[TASK TO CARRY OUT] Write out the data exactly from its first line onward, ending with the line in which "Kontaktirajte nas (261, 339)" appears.
#####
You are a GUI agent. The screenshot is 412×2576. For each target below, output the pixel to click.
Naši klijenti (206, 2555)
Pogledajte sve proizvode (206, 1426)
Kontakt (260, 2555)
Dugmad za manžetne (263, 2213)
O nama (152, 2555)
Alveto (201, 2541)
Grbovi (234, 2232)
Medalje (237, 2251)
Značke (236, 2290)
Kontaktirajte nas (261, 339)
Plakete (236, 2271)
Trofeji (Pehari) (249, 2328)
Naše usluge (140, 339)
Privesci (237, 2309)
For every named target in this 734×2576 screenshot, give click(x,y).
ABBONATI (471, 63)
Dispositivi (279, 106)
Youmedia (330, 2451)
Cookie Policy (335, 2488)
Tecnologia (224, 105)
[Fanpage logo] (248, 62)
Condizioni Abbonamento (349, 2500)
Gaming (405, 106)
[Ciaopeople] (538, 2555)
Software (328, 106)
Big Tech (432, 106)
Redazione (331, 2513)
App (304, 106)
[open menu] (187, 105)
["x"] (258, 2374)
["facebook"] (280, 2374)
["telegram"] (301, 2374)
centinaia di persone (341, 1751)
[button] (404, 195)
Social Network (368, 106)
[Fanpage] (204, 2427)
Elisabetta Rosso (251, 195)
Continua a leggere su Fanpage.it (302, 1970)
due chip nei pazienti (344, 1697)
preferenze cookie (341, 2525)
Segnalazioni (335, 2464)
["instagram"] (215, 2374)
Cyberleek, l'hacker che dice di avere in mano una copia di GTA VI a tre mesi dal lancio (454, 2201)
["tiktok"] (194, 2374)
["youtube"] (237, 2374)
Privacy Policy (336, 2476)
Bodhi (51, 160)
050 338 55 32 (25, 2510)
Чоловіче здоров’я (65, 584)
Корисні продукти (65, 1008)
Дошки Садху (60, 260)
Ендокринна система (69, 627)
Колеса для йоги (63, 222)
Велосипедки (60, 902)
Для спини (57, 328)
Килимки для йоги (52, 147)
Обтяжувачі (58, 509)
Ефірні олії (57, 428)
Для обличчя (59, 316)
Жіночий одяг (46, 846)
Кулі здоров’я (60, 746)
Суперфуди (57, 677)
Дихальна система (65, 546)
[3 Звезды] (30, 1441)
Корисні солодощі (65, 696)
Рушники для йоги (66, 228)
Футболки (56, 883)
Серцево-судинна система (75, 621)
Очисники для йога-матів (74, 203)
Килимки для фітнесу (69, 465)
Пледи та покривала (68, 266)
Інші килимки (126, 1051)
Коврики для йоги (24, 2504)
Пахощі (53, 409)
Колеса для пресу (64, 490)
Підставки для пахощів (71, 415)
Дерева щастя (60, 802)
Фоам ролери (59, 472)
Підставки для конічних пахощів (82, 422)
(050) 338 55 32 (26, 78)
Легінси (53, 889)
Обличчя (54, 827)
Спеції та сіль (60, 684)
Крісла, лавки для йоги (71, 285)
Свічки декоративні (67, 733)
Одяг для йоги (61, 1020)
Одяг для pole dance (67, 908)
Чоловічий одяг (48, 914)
#####
[TASK SOLUTION]
You are a GUI agent. The screenshot is 412×2576. For each target below, output the pixel to click.
Naši klijenti (206, 2555)
Pogledajte sve proizvode (206, 1426)
Kontakt (260, 2555)
Dugmad za manžetne (263, 2213)
O nama (152, 2555)
Alveto (201, 2541)
Grbovi (234, 2232)
Medalje (237, 2251)
Značke (236, 2290)
Kontaktirajte nas (261, 339)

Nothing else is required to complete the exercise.